Reply #9 on: June 01, 2005, 09:11:34 PM
A single comment, or rather a question,

Is it then, not reasonable to assume at ANY time, that you understand the composer's intent; the emotion and drive captivated in the composition, notwithstanding the place in time, at least to some point of success?

If so, how then do we ever interpret any composition not our own?

John Cont

For a long time I have felt my stomach turn at the phrase, "composer's intent," used in such contexts as, "respecting the intentions of the composer," "faithfully following the composer's intentions," et cetera, although if you asked me why I couldn't have said.

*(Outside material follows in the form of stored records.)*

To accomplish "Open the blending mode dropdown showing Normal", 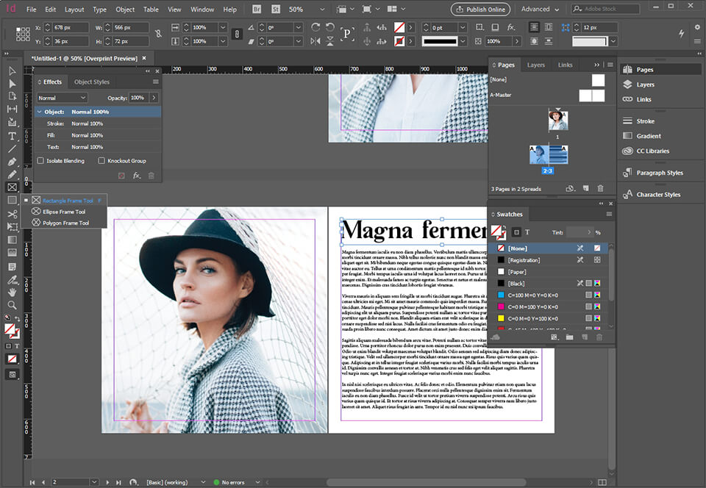I will coord(62,97).
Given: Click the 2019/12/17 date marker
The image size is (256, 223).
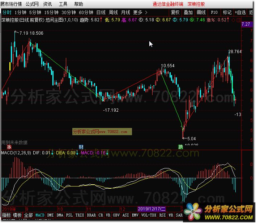Looking at the screenshot, I should (151, 209).
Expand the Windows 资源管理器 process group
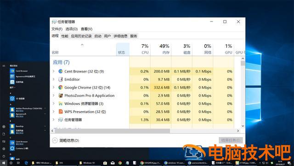294x166 pixels. [54, 104]
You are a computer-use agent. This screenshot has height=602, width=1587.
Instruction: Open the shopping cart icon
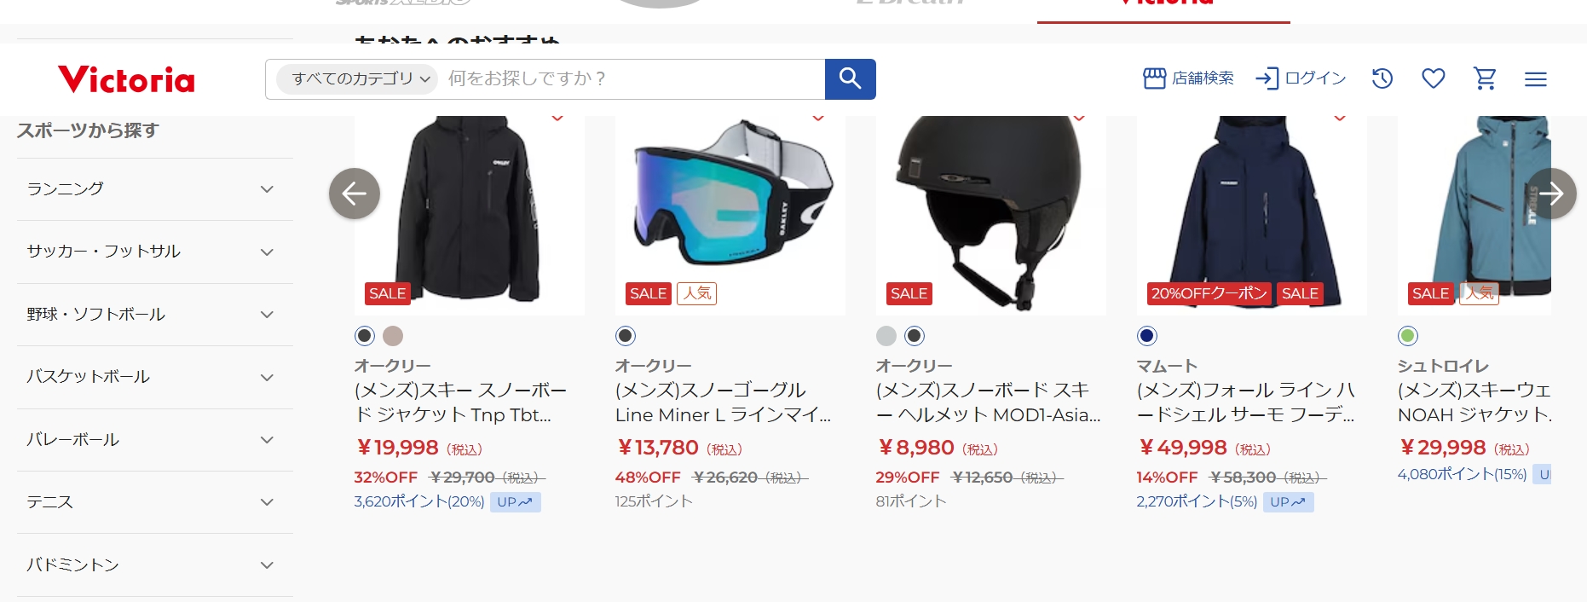(1485, 78)
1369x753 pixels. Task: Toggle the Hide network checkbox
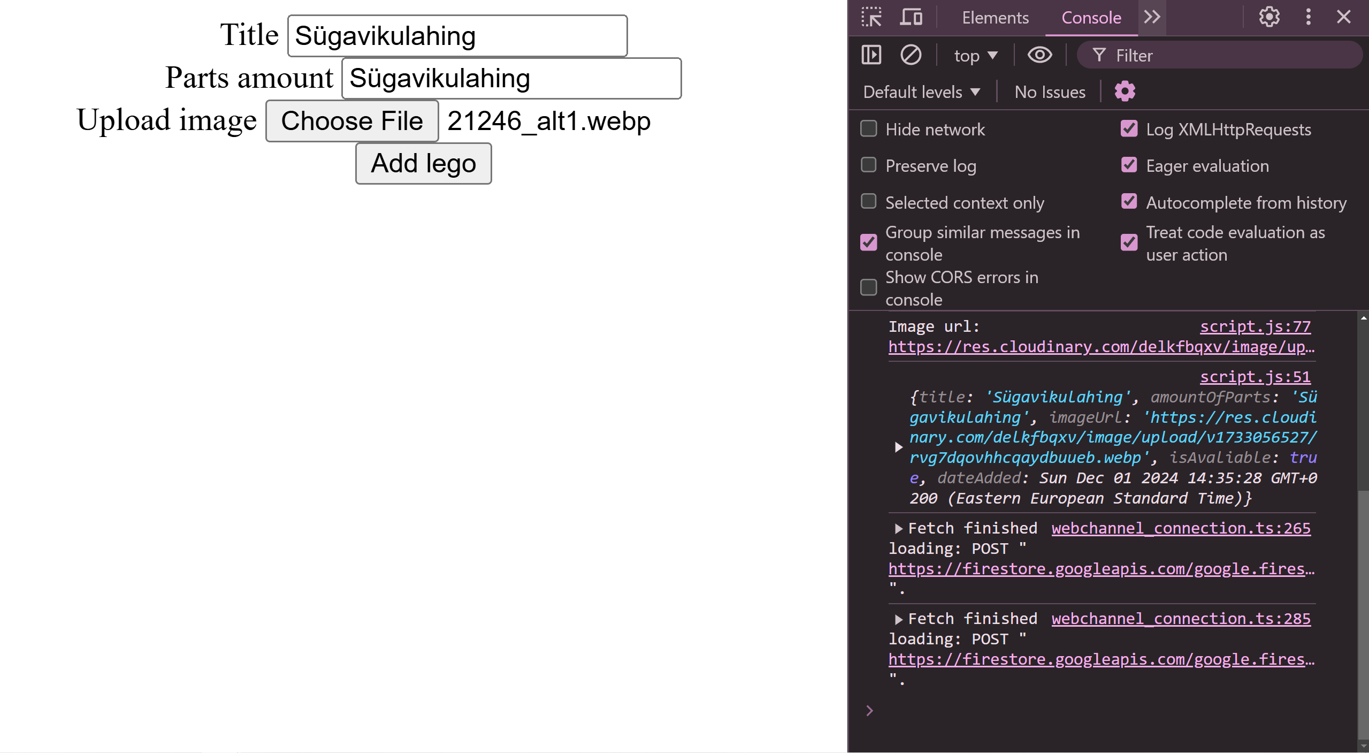(868, 130)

Don't get me wrong, I am not an advocate of musical anarchy where however anybody feels it becomes right. ("Tell me Mr Schnabel, do you play as you feel, or do you play in time?" "Why can't I feel in time?")  Nor am I an opponent of willful interpreters such as Glenn Gould.  And if I was it wouldn't really matter.

Why then the turning of the stomach?  Because the idea of the "composer's intentions" is one that can only serve to distance ourselves from the music and the purpose we ourselves attach to making it.  Basically anything we do is subjective interpretation, and I have always found the justification, "composer's intentions," to be the weakest, because so many times has a piece been interpreted in vastly different aways, both according to "composer's intentions," and also because it is an easy way to avoid the process of becoming attached to a piece of music.  So many people do it, because the "composer intended," not because they actually care.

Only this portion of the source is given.